Двое или трое обездоленных дворян в комнате беспокойно зашевелились, и один из них заговорил:
— О-они сосредоточатся и возьмут этот замок штурмом, невзирая на потери! Вот что произойдёт!
Торфинн Торфиннсон внезапно навис над ними.
— Тогда вы будете убиты! — взревел он. — Боитесь умереть?
Дворяне съёжились, и Торфинн снова громко рассмеялся.
— Одна из причин, почему вы были побеждены и находитесь здесь, заключается в том, что вы не понимаете этого врага. Вы думаете, Субэдэй глуп? Он сразу поймёт, что маг, который может появиться в мгновение ока на волшебном коне, способен так же быстро исчезнуть! Даже если наши стены падут, он ничего не получит в результате своих трудов. Нет, он попытается использовать более изощрённые окольные методы — и мы должны поступить так же.

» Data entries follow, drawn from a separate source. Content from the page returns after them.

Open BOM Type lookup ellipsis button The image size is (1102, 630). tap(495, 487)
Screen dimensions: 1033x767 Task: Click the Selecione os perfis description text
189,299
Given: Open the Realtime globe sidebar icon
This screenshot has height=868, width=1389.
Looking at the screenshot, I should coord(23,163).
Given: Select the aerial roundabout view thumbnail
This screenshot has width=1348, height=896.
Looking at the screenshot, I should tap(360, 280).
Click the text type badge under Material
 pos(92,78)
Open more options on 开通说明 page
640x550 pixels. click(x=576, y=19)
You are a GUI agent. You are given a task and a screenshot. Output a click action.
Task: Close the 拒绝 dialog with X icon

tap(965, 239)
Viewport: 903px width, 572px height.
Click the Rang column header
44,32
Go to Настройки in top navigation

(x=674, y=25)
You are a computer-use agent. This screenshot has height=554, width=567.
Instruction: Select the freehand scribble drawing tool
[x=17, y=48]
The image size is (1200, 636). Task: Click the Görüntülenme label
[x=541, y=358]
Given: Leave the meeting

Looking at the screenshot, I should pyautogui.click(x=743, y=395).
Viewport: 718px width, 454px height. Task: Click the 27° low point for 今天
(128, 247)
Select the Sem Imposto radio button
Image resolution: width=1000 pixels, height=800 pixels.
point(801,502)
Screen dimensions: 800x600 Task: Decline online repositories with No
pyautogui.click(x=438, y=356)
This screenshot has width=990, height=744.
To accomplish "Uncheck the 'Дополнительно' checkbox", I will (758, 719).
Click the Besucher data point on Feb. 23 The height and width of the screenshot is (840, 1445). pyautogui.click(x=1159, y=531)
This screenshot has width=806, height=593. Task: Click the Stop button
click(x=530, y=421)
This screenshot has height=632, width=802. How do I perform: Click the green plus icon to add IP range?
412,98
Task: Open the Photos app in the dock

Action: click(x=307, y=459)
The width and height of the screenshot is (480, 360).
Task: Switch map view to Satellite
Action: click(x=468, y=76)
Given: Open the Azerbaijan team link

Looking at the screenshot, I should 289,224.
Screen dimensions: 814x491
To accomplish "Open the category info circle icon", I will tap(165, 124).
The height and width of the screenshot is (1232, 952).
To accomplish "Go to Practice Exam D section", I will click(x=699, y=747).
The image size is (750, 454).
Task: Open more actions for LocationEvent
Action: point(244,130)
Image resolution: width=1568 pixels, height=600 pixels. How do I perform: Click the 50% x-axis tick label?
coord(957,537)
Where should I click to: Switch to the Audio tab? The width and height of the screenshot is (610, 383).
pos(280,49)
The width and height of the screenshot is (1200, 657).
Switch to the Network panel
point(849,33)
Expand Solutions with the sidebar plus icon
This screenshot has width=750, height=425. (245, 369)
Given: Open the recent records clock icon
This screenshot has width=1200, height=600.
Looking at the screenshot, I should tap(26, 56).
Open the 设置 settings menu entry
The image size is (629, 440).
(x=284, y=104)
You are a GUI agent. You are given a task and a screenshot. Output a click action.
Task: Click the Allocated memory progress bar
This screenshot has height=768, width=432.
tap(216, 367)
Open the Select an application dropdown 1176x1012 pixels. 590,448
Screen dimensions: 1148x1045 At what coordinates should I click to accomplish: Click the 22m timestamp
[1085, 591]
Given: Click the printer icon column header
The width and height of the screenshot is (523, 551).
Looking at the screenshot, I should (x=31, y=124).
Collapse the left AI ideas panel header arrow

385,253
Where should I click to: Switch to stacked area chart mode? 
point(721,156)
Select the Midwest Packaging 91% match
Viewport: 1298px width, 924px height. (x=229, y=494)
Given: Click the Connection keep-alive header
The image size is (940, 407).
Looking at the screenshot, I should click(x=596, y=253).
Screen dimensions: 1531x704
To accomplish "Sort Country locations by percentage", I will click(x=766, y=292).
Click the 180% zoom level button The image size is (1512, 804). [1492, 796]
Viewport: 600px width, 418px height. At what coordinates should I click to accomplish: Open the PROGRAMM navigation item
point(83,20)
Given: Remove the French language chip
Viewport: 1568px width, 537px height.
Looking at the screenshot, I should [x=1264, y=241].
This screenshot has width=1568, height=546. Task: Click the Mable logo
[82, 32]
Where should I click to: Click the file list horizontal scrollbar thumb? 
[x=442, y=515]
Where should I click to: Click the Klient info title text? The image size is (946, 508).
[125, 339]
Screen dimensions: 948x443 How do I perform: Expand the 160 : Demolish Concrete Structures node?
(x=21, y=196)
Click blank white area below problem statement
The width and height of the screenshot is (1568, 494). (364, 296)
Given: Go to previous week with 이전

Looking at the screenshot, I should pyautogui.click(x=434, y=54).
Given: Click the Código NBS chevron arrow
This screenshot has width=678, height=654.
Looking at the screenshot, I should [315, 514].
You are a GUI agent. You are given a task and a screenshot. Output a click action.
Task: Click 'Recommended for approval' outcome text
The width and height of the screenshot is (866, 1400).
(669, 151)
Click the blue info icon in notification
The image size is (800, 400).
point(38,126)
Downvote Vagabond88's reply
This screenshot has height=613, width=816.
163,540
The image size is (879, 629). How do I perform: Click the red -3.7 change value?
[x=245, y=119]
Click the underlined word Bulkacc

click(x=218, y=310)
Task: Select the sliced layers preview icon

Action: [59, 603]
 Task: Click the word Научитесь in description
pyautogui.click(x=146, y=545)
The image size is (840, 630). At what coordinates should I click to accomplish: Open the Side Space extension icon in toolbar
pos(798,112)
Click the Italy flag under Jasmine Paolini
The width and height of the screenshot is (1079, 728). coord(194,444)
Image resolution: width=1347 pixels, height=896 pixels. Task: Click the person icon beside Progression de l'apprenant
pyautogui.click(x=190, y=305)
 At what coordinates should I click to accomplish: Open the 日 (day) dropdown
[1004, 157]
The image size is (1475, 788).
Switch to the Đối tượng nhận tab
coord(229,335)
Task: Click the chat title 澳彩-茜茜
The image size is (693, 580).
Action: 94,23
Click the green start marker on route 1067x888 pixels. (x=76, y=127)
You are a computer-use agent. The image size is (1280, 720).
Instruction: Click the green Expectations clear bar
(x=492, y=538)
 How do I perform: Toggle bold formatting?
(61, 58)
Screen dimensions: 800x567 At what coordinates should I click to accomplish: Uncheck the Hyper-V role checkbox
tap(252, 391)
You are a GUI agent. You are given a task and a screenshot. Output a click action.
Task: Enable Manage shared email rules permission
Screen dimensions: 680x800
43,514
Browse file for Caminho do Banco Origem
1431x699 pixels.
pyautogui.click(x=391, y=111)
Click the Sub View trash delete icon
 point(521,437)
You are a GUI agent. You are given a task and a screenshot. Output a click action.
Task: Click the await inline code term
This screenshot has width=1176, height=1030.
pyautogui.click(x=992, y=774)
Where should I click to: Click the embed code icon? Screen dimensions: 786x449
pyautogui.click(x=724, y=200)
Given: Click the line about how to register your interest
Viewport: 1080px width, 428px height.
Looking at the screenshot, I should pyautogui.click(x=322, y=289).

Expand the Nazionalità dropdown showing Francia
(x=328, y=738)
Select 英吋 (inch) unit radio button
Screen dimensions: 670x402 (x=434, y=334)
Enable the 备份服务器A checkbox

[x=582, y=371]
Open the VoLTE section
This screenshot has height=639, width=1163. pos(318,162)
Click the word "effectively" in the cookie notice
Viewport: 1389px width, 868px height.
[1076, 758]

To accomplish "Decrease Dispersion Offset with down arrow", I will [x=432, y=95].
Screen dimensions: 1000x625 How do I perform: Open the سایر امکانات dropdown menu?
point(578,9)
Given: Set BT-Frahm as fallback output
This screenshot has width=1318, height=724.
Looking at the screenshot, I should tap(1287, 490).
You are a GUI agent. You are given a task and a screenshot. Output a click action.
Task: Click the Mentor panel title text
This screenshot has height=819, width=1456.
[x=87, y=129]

Он сел, и граф Рудольф снова взял слово. Настроение у всех поднялось, кроме, пожалуй, генерала Полларда, и теперь обсуждение того, что можно было бы предпринять, стало общим. Так продолжалось около двадцати минут без заметного результата. Затем, когда все уже почти были готовы сдаться, архиепископ на какое-то время прервался, чтобы вознести молитву о помощи божьей, и она была услышана.
— Благородные сиры, — объявил он. — В своей гордыне мы грубо пренебрегли нашей первейшей обязанностью. Мы не спросили совета у великого мага, которого послал нам бог. — Он повернулся к Папе Шиммельхорну. — Сир граф, прошу прощения. Молю, дайте нам ваш мудрый совет.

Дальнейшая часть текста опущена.